A vast majority of physicians’ practices across various specialties have implemented electronic health records (EHRs), according Medscape’s 2016 EHR report. The survey revealed that the percentage of current EHR users has risen to 91% – from 74% in Medscape’s 2012 report – with another 5% expecting to switch to the system soon. However, this year’s report also notes that physicians continue to face many challenges with EHR implementation and use.
The key findings of the report are as follows:
- Design flaws in some EHR models prevented physicians from meeting meaningful use requirements.
- Digitization of paper charts was reported to be one of the great challenges in implementing an EHR system.
- Compared to small practices, EHR systems used in large organizations require complex networks and software to manage more activities, more specialties, and more reporting.
- Ease of EHR use appears to be the most important quality for many physicians. While some organizations provide extensive training on EHR use, many do not, so that physicians end up dealing with operational issues themselves.
- Vendor support is crucial to satisfaction with an EHR.
- Despite the relative dissatisfaction with most EHR systems, 81% of physicians said they plan to continue with their current EHRs.
- Unlike systems for large networks, small-practice systems were generally rated closer to “poor” on the scale when it came to connectivity and interoperability which are critical for care coordination, higher quality, increased safety, and lower cost.
- Up to 56% of physicians reported that EHRs improve documentation, and a little under a third said they improve patient service (30%), clinical operations (32%), and bill collections (31%).
- About 21% of respondents said that EHRs have made the documentation process worse, and 25% mentioned barriers to patient service and clinical operations.
- Up to 57% of respondents complained about deterioration of the physician-patient relationship. This was the keygrievance, with respondents saying that EHRs reduce face-to-face time with patients, and also reduce the number of patients they can see.
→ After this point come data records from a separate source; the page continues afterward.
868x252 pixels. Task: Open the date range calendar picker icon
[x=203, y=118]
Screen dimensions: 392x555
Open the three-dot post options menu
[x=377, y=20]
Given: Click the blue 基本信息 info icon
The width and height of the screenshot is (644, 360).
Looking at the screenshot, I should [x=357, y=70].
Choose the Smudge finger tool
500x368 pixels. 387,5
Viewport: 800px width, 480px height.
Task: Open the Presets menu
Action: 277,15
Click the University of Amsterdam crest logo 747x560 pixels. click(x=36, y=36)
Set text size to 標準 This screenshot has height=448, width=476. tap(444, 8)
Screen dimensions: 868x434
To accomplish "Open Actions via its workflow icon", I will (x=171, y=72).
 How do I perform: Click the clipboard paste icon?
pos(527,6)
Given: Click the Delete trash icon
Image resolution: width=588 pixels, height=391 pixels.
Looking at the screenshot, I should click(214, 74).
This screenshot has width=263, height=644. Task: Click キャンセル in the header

- The copy-and-paste function was found to be the most controversial aspect of EHRs. Though many attorneys strongly caution against its use, many physicians say it is necessary and makes their work easier and faster. The survey found that 31% of physicians often copy and paste, 11% always do so, and 24% do so occasionally. Legal experts say malpractice risks are higher when comments are copied and pasted instead of being written by the physician. This EHR function also increases the possibility or mistakes and makes fraud easier. Due to these reasons, this practice deserves greater attention.
One highlight of the Medscape survey is the tips that respondents offered to improve the patient experience while physicians perform EHR data entry:
- Look up and make eye contact as often as possible
- Explain that some important items need to be entered, but you are still listening
- Learn touch typing
- Allow patients to see what you are typing
- Don’t type continuously
- Write on paper first and enter data into the EHR later
They also recommended entering data at the end of the consult, if possible and avoiding documentation during sensitive discussions.
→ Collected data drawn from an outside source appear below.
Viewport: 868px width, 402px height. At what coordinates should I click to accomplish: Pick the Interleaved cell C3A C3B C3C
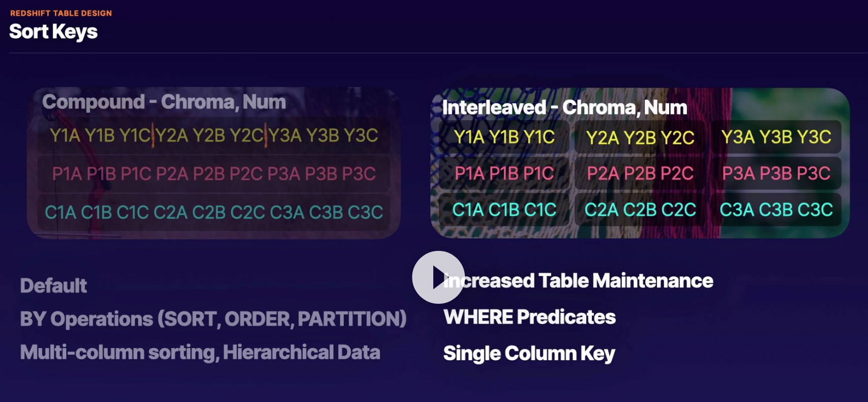776,210
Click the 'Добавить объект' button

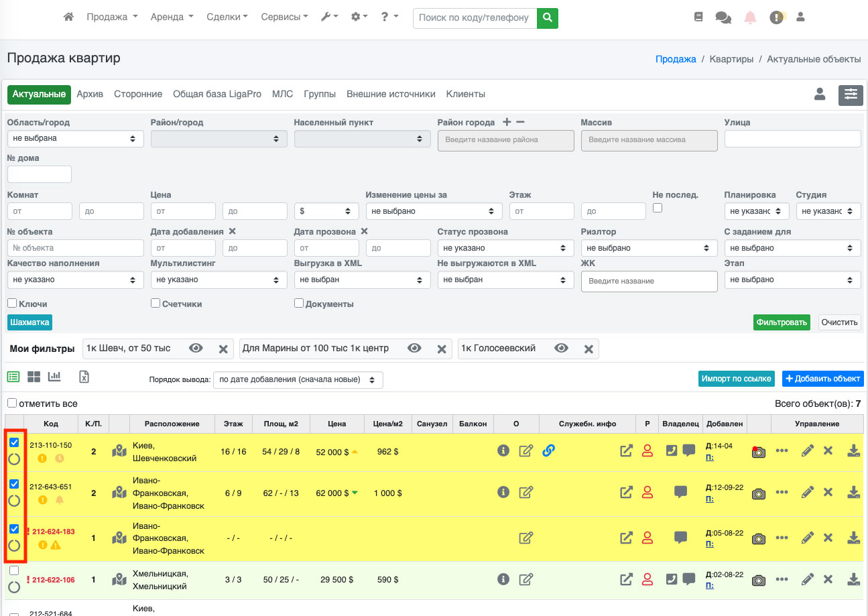tap(822, 379)
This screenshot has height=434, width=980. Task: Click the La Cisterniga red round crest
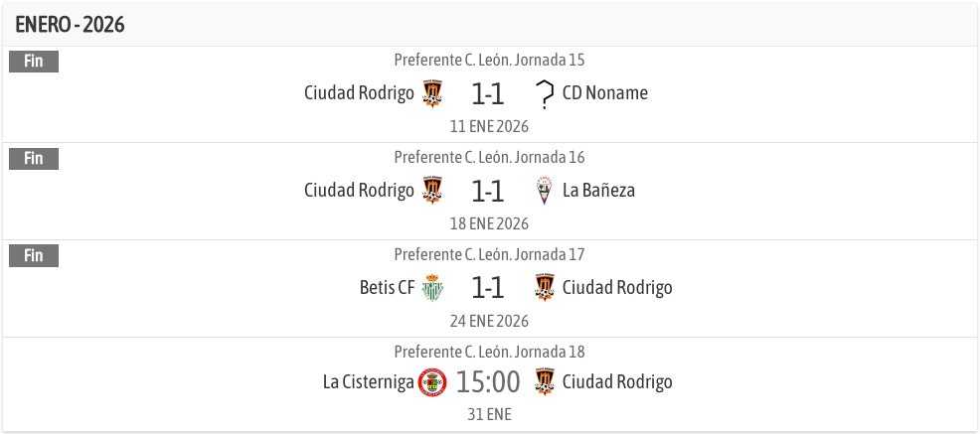tap(432, 382)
When it comes to freeing the physician of data entry tasks, EHR-integrated medical transcription services are a viable option. Professional medical transcription companies can help maintain the integrity of the patient record. In fact, electronic health records have changed the role of the conventional medical transcriptionist. They now transcribe directly into the EHR as well as edit medical reports for accuracy. Opting to outsource their EHR data entry requirements is a great way for physicians to overcome many of the clinical documentation challenges that they face.